Michael Howard (born 1983/1984) is an American politician serving in the Minnesota House of Representatives since 2019. A member of the Minnesota Democratic–Farmer–Labor Party (DFL), Howard represents District 51A in the south-central Twin Cities metropolitan area, which includes the city of Richfield and parts of Minneapolis in Hennepin County, Minnesota.

Early life, education, and career
Howard was raised in Becker, Minnesota. He attended Augsburg College, graduating with a Bachelor of Arts in political science. During college, he was an intern for U.S. Senator Paul Wellstone's campaign in 2002.

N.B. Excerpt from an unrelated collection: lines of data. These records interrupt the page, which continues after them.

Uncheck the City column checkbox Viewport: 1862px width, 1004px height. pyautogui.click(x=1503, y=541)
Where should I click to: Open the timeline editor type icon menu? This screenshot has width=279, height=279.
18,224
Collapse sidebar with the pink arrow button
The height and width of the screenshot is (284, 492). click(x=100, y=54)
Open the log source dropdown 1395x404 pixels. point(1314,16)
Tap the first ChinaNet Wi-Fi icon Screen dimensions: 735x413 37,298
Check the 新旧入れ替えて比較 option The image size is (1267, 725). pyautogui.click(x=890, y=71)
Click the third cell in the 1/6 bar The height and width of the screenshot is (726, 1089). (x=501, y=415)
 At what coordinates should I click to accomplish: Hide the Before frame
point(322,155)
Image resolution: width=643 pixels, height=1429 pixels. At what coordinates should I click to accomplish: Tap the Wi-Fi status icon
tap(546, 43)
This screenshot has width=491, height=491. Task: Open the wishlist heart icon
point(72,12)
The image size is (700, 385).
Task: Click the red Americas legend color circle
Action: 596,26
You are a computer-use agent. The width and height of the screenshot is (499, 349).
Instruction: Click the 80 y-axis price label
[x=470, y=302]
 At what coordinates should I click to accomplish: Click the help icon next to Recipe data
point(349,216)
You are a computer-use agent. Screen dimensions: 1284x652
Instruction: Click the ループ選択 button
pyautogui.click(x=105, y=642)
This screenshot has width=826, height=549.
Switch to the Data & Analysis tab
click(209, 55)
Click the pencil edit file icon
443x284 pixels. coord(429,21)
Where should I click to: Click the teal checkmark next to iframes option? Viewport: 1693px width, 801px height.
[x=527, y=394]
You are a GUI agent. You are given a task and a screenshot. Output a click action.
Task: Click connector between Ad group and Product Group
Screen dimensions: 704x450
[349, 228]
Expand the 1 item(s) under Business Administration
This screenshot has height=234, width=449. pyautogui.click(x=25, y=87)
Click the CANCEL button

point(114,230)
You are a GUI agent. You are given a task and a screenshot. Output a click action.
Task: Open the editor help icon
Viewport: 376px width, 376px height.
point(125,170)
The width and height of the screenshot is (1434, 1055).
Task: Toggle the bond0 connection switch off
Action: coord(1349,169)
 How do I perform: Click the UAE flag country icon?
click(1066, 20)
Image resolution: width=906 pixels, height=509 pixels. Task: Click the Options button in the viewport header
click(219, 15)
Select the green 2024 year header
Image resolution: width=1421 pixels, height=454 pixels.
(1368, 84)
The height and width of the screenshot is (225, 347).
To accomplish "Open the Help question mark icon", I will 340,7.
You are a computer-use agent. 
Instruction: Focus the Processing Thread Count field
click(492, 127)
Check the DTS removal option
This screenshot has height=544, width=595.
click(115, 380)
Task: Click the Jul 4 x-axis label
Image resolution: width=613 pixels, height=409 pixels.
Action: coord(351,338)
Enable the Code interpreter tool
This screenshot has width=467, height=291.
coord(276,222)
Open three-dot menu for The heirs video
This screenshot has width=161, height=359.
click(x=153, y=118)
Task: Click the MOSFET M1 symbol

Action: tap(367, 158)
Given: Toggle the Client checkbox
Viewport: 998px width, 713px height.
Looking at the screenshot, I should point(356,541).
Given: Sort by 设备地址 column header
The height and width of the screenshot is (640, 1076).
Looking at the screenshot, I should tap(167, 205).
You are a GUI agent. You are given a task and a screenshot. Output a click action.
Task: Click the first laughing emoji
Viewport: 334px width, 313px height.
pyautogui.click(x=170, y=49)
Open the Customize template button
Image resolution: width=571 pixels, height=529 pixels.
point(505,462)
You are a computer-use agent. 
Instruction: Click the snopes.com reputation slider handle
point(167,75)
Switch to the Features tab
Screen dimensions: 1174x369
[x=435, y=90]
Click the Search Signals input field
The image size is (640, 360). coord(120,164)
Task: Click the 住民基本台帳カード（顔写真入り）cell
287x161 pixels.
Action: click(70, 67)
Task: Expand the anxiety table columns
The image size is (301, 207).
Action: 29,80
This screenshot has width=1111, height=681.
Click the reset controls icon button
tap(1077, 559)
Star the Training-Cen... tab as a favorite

After graduating, Howard worked as a personal care assistant for children with autism. He worked on Mike Freeman's election campaign for Hennepin County attorney in 2006. Soon after, he began working for the DFL caucus in the Minnesota House of Representatives in 2007 and became its communications director in 2008, a position he held until 2017.

Howard was elected a member of the Richfield city council in 2014 and served until 2018.

Minnesota House of Representatives
Howard was first elected to the Minnesota House of Representatives in 2018, after the retirement of DFL incumbent Linda Slocum, and has been reelected every two years since.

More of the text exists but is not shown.